#  > Engineering Exams & Institutes - All about Indian Engineering Colleges >  > JEE Mains 2013 Discussion Zone >  >  Guru Nanak Dev Engineering College (GNDEC)  Ludhiana btech admission 2013, cutoff, fee, placements, hostel,campus facilitie

## raymayank

*Guru Nanak Dev Engineering College, Ludhiana
*
*GNDEC Ludhiana Year of Establishment:* 1953.

*GNDEC Ludhiana Affiliation:* Punjab Technical University.

*GNDEC Ludhiana Mode Of Admission:* JEE Mains.

*GNDEC Ludhiana Branches In Engineering:*
Civil Engg.Computer Sc. & Engg.Electrical Engg.ECEInformation Tech.Mech. Engg.Production Engg.*GNDEC Ludhiana Fee Structure For Engineering 2013:* Total Fee INR 94,000/- Per Year.

*GNDEC Ludhiana Hostel & Mess Fee Structure For Engineering 2013:* Fee INR 15,800/- Per Year.

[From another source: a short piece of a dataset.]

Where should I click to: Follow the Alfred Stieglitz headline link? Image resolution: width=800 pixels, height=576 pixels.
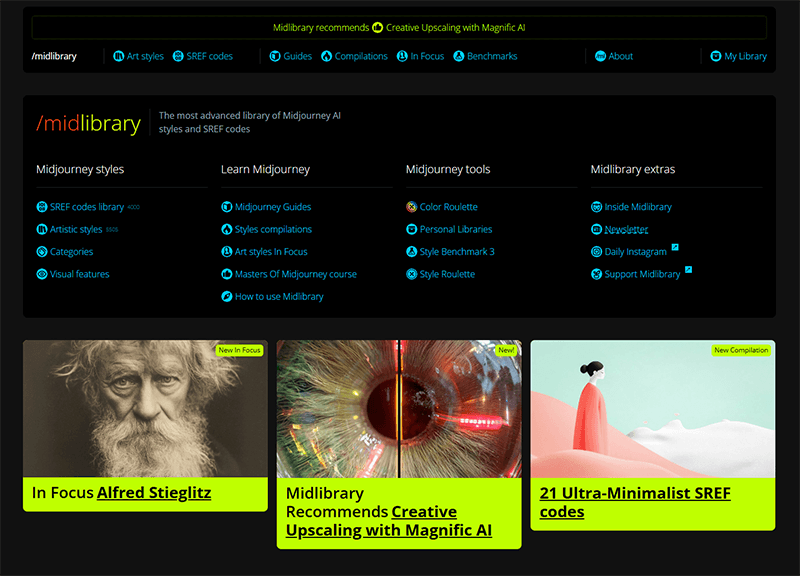coord(154,492)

*GNDEC Ludhiana Engineering Placements 2012:*
All the reputed organizations including MNCs come to the College for campus recruitment. To achieve its goal, the Training & Placement Cell works towards recognizing the core competencies of students. It works through a close knot organization and has a structure which conveys information to the students at the fastest possible rate. A common placement brochure for all branches is published. The Training & Placement Cell firmly believes in Industry-Institute Interaction. In order to accomplish Industry-Institute Interaction it organizes technical talks and national seminars to provide a platform for the budding engineers to interact with professionals from various industries. It encourages visits to the industries by the college students. It arranges for industrial problems to be worked on by students as part of their projects. It also takes suggestions from members of industry regarding designing/changing of curriculum. The college has signed MOUs with many industrial organizations and industrial chambers. Technical paper presentation contests are held in collaboration with industries to discuss new developments and trends.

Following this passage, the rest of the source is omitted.